Il faut rappeler que la loi de 1905 institue la neutralité à l’égard des cultes, et un cadre juridique, elle n’est pas une machine de guerre contre la religion. Dans Libération, Sandra Laugier et Albert Ogien soulignent que « l’État de droit n’a besoin d’aucun aval idéologique pour réprimer les actes de terrorisme, les violences contre les personnes, les incitations à la haine. Il dispose de tous les moyens pour le faire. » 

« La République est-elle à ce point menacée qu’il faille déployer des mesures de plus en plus attentatoires aux libertés pour la sauver ? »

« Comme la Révolution a célébré une déesse Raison, nous transformons la laïcité en déesse dont la France serait le peuple élu » résume Jean Baubérot, l’historien de la laïcité qui passe en revue, dans une lettre ouverte au président publiée par Mediapart, les contradictions de nos conceptions à cet égard. « Nous parlons de l’école gratuite, laïque et obligatoire, tout en finançant à plus de 80 % un enseignement confessionnel ». Sur l’article 6 du projet de loi, qui impose aux associations un engagement « à respecter les principes et les valeurs de la République », il relève que le terme « valeurs » peut brasser large ou se rétrécir à l’excès.
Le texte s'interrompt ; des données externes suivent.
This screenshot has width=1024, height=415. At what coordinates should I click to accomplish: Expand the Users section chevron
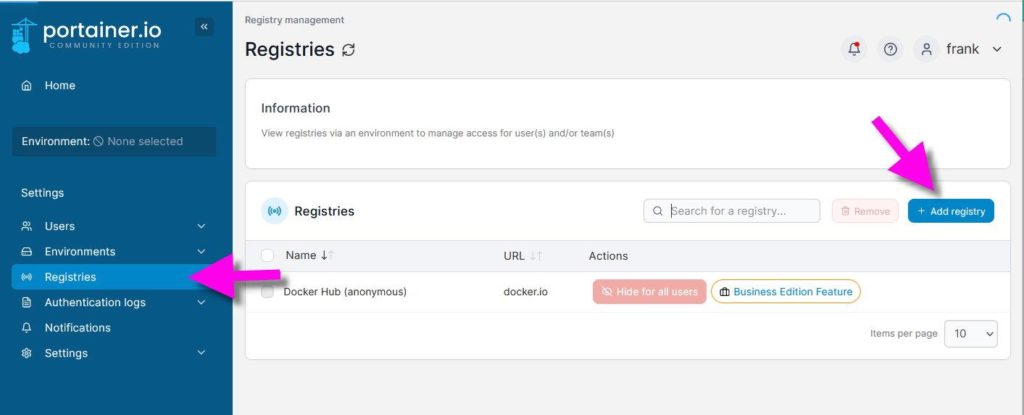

Un Zemmour respecte-t-il les valeurs de la République ? Et pourtant, il bénéficie d’une puissante liberté d’expression dont l’accès reste très inégalitaire. 

Et de rappeler ce que pensait Durkheim de l’intégration : « elle est nécessaire pour faire société et éviter l’anomie, mais une intégration trop complète, unilatérale se retourne contre la société elle-même en transformant ses citoyens en membres passifs, en atrophiant et en rigidifiant le social ».

Supplément d’âme

Dans Le Figaro, Jean-Marie Rouart doute que la laïcité puisse constituer, à elle seule, « l’âme de notre pays », ni qu’elle suffise à vaincre l’islamisme. Et encore moins à « unifier une société qui a besoin d’une référence métaphysique plus solide et d’une aspiration à la transcendance ». L’académicien souligne que Napoléon l’avait bien compris « en restaurant le catholicisme, lui qui était pourtant agnostique ». Aujourd’hui, le Concordat reste en vigueur dans les départements de l’Alsace et de la Moselle « sans que personne n’y trouve à redire ». Et il dénonce ce qu’il appelle le combat laïcard. 

C’est un dogme froid comme un règlement administratif, raisonnable comme une admonestation médicale, aussi aguichant qu’une salle de mairie ou qu’un discours de sous-préfet.

« Un Occident aux croyances faibles, où le principe de précaution fait rêver de guerres zéro morts » doit prendre en compte le facteur « supplément d’âme » procuré à « des individus convaincus que leur mort ne sera pas une porte de sortie mais d’entrée dans un jardin des délices », prévient Régis Debray dans un opuscule de la collection Tracts, publié chez Gallimard sous le titre France laïque. Dédié à son ami l’économiste Bernard Maris tué dans l’attentat de Charlie Hebdo, le texte revient sur la question des caricatures et notamment sur la posture du chef de l’état à cet égard, « le poing sur la hanche » et « la plume au chapeau », assurant de notre mépris tous ceux qui ne cultivent pas le modèle républicain.

Réduire urbi et orbi la liberté républicaine à celle de blasphémer, c’est transformer notre modèle en un contre-modèle pour les quatre cinquième de l’humanité et le faire passer pour ce qu’il n’est pas et n’a jamais été : l’instauration officielle d’un athéisme militant.